(Dataset entries)

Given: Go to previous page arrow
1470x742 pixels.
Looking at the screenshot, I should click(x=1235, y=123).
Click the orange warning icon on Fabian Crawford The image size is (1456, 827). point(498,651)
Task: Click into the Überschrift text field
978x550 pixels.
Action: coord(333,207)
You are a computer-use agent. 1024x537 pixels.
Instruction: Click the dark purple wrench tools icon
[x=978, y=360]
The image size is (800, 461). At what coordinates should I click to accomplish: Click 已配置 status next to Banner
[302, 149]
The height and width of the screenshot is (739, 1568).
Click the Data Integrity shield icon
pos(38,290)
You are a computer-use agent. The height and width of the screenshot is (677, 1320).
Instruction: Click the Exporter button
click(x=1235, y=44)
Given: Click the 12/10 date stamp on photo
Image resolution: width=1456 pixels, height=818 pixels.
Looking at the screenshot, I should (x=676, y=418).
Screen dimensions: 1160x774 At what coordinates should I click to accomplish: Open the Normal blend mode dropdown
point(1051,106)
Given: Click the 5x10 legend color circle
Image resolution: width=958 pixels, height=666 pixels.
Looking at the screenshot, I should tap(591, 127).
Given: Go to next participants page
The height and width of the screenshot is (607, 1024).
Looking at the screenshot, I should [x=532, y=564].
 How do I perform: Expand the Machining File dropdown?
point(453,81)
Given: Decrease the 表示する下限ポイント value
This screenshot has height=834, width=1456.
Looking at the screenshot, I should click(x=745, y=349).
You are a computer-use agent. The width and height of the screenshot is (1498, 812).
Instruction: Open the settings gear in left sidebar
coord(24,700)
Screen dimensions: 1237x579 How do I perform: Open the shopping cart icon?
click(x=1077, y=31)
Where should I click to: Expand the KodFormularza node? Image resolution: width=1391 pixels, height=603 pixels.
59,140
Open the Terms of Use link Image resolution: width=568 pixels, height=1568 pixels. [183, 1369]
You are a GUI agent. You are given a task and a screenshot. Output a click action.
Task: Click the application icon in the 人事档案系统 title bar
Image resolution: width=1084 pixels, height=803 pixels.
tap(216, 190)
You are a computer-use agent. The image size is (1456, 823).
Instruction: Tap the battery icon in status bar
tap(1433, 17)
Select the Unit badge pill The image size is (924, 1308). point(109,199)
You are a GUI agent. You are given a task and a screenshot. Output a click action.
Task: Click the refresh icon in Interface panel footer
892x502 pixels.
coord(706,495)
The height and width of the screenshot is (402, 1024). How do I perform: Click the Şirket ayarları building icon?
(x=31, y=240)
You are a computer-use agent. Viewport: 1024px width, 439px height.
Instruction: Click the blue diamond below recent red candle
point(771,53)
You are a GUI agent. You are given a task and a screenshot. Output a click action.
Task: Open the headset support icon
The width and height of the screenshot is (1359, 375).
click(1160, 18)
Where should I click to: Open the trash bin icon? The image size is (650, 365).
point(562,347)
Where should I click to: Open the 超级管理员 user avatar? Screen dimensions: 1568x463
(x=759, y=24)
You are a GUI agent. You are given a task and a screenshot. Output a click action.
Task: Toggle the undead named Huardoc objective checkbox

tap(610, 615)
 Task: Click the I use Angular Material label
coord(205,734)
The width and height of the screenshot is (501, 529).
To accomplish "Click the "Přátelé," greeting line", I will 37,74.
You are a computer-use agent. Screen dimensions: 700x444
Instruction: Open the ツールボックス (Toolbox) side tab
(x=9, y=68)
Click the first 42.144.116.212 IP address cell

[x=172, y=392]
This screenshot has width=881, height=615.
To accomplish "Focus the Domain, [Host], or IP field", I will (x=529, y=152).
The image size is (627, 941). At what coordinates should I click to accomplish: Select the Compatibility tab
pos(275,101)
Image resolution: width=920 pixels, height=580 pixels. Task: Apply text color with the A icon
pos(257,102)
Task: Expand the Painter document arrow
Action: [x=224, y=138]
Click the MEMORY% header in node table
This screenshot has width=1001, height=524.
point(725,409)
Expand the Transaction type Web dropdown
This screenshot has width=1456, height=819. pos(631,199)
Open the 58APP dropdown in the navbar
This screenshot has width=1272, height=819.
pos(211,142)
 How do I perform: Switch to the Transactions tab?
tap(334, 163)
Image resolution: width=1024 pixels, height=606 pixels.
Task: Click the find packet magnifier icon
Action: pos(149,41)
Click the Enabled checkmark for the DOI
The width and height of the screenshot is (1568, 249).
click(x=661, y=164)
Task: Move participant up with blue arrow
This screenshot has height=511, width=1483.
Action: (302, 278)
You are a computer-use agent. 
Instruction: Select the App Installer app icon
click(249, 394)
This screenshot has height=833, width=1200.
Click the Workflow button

**Task brief**
Nothing should be omitted or altered. Retype the records exactly.

**The answer**
Given: Go to previous page arrow
1470x742 pixels.
Looking at the screenshot, I should click(x=1235, y=123).
Click the orange warning icon on Fabian Crawford The image size is (1456, 827). point(498,651)
Task: Click into the Überschrift text field
978x550 pixels.
Action: coord(333,207)
You are a computer-use agent. 1024x537 pixels.
Instruction: Click the dark purple wrench tools icon
[x=978, y=360]
The image size is (800, 461). At what coordinates should I click to accomplish: Click 已配置 status next to Banner
[302, 149]
The height and width of the screenshot is (739, 1568).
Click the Data Integrity shield icon
pos(38,290)
You are a computer-use agent. The height and width of the screenshot is (677, 1320).
Instruction: Click the Exporter button
click(x=1235, y=44)
Given: Click the 12/10 date stamp on photo
Image resolution: width=1456 pixels, height=818 pixels.
Looking at the screenshot, I should (x=676, y=418).
Screen dimensions: 1160x774 At what coordinates should I click to accomplish: Open the Normal blend mode dropdown
point(1051,106)
Given: Click the 5x10 legend color circle
Image resolution: width=958 pixels, height=666 pixels.
Looking at the screenshot, I should tap(591, 127).
Given: Go to next participants page
The height and width of the screenshot is (607, 1024).
Looking at the screenshot, I should [x=532, y=564].
 How do I perform: Expand the Machining File dropdown?
point(453,81)
Given: Decrease the 表示する下限ポイント value
This screenshot has height=834, width=1456.
Looking at the screenshot, I should click(x=745, y=349).
You are a computer-use agent. The width and height of the screenshot is (1498, 812).
Instruction: Open the settings gear in left sidebar
coord(24,700)
Screen dimensions: 1237x579 How do I perform: Open the shopping cart icon?
click(x=1077, y=31)
Where should I click to: Expand the KodFormularza node? Image resolution: width=1391 pixels, height=603 pixels.
59,140
Open the Terms of Use link Image resolution: width=568 pixels, height=1568 pixels. [183, 1369]
You are a GUI agent. You are given a task and a screenshot. Output a click action.
Task: Click the application icon in the 人事档案系统 title bar
Image resolution: width=1084 pixels, height=803 pixels.
tap(216, 190)
You are a computer-use agent. The image size is (1456, 823).
Instruction: Tap the battery icon in status bar
tap(1433, 17)
Select the Unit badge pill The image size is (924, 1308). point(109,199)
You are a GUI agent. You are given a task and a screenshot. Output a click action.
Task: Click the refresh icon in Interface panel footer
892x502 pixels.
coord(706,495)
The height and width of the screenshot is (402, 1024). How do I perform: Click the Şirket ayarları building icon?
(x=31, y=240)
You are a computer-use agent. Viewport: 1024px width, 439px height.
Instruction: Click the blue diamond below recent red candle
point(771,53)
You are a GUI agent. You are given a task and a screenshot. Output a click action.
Task: Open the headset support icon
The width and height of the screenshot is (1359, 375).
click(1160, 18)
Where should I click to: Open the trash bin icon? The image size is (650, 365).
point(562,347)
Where should I click to: Open the 超级管理员 user avatar? Screen dimensions: 1568x463
(x=759, y=24)
You are a GUI agent. You are given a task and a screenshot. Output a click action.
Task: Toggle the undead named Huardoc objective checkbox

tap(610, 615)
 Task: Click the I use Angular Material label
coord(205,734)
The width and height of the screenshot is (501, 529).
To accomplish "Click the "Přátelé," greeting line", I will 37,74.
You are a computer-use agent. Screen dimensions: 700x444
Instruction: Open the ツールボックス (Toolbox) side tab
(x=9, y=68)
Click the first 42.144.116.212 IP address cell

[x=172, y=392]
This screenshot has width=881, height=615.
To accomplish "Focus the Domain, [Host], or IP field", I will (x=529, y=152).
The image size is (627, 941). At what coordinates should I click to accomplish: Select the Compatibility tab
pos(275,101)
Image resolution: width=920 pixels, height=580 pixels. Task: Apply text color with the A icon
pos(257,102)
Task: Expand the Painter document arrow
Action: [x=224, y=138]
Click the MEMORY% header in node table
This screenshot has width=1001, height=524.
point(725,409)
Expand the Transaction type Web dropdown
This screenshot has width=1456, height=819. pos(631,199)
Open the 58APP dropdown in the navbar
This screenshot has width=1272, height=819.
pos(211,142)
 How do I perform: Switch to the Transactions tab?
tap(334, 163)
Image resolution: width=1024 pixels, height=606 pixels.
Task: Click the find packet magnifier icon
Action: pos(149,41)
Click the Enabled checkmark for the DOI
The width and height of the screenshot is (1568, 249).
click(x=661, y=164)
Task: Move participant up with blue arrow
This screenshot has height=511, width=1483.
Action: (302, 278)
You are a computer-use agent. 
Instruction: Select the App Installer app icon
click(249, 394)
This screenshot has height=833, width=1200.
Click the Workflow button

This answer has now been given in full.